2. What do they really want from you?
The answer to this is a very long list, right? Everything. Everything is not a good answer, though, since no one is going to give them that anyways. That turned out to be a useless answer, so let's discard it and start again.
Find a few things that seem to be extra important to them. These are things that only some people have that really get them going. Sometimes these are little things like being on time or working well with the other department or whatever. Find out what the problems are that they are facing. These are the things you'll need to fix to have any bargaining power.
3. Now start a a conversation
You might have found yourself already able to get through steps 1 and 2, but then still get stuck at the request part. The reason why is because the whole formal request scenario still turns you into a little guy standing in front of a big talking head.
You want to get a huge raise and a big promotion. They want to give you ... nothing or very little. There's nothing inherently wrong with this situation; it's just business.
So if you use a request-response model, it goes something like this: you ask for a huge raise or big promotion. They might say yes. You don't know the odds because you're not inside their head. Crapshoot. Then, if they say no you end up getting ... nothing or very little.
The alternative is a conversation model. This is going to sound a little different based on who it is and who you're having it with. People's conversational styles differ versus the request-response which is one-size-fits-all. The best conversations will span months and even be continuous versus the request-response which is a one-time thing.
It might start with a chat in the coffee room about how Client X is wavering on continuing their contract. You offer to step in and build a custom solution to secure their contract. This is more of a roundabout method that requires time to build up. A more direct conversation might sound like "What are the biggest problems you need tackled right now?" or even "What would I need to contribute to the company to recieve a $10K raise next fall?".

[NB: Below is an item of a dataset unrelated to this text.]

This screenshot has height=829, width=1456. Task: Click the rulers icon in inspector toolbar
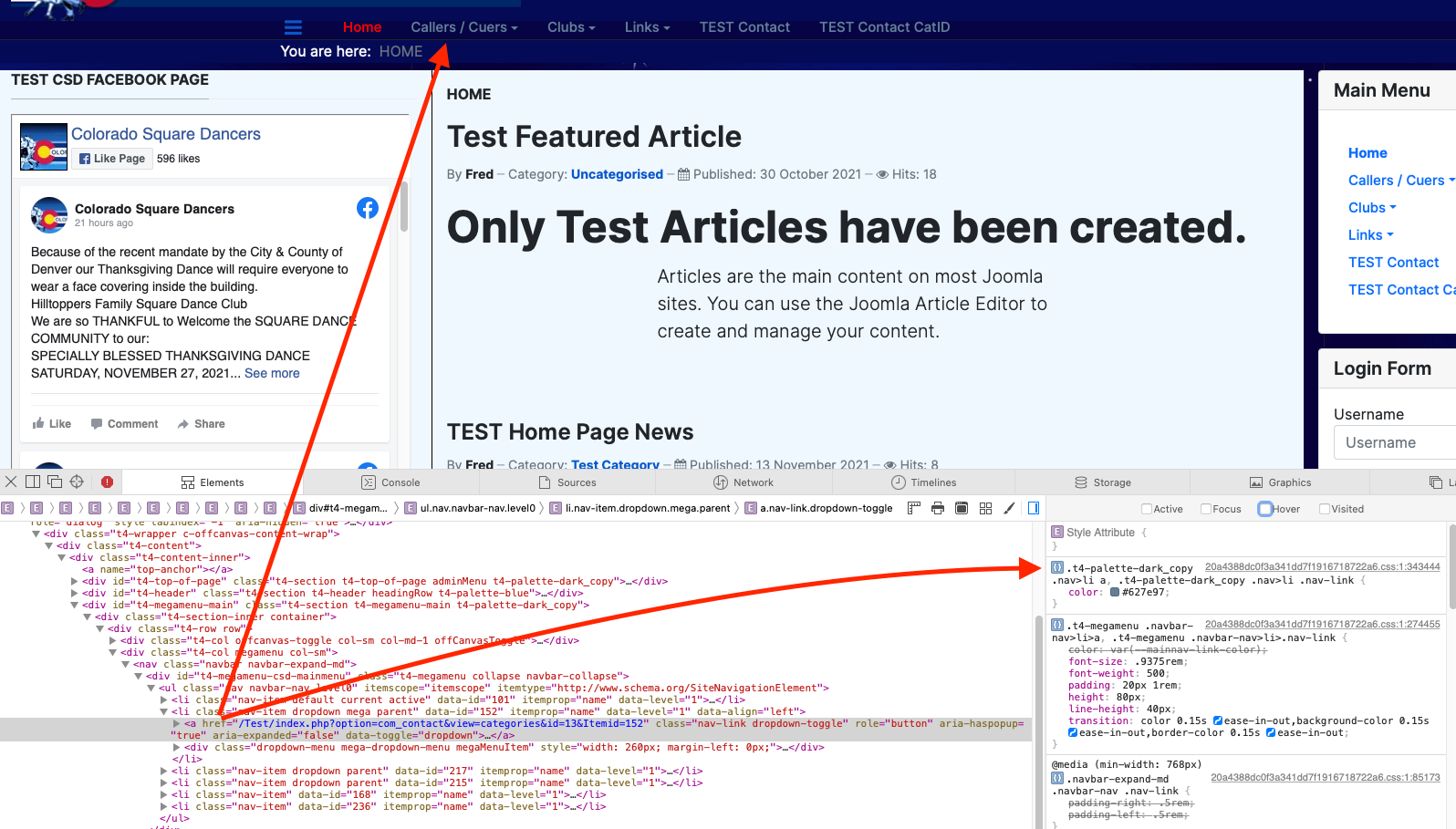(913, 508)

You are offering before you are expecting to recieve. You are asking questions like "how I can help?" rather than "can I have this?" You're also asking open ended questions instead of yes-no questions. Of course, you have to be prepared to follow through on some or all of the answers.
Sometimes you may get shut down. This can happen temporarily for a variety of reasons. If it continues permanently, most likely your conversation tactic isn't appropriate for that person or you were starting the conversation with the wrong person.
The time to start being good isn't when you're writing the letter to Santa; you'd already be on the naughty list. The time to start the conversation is now.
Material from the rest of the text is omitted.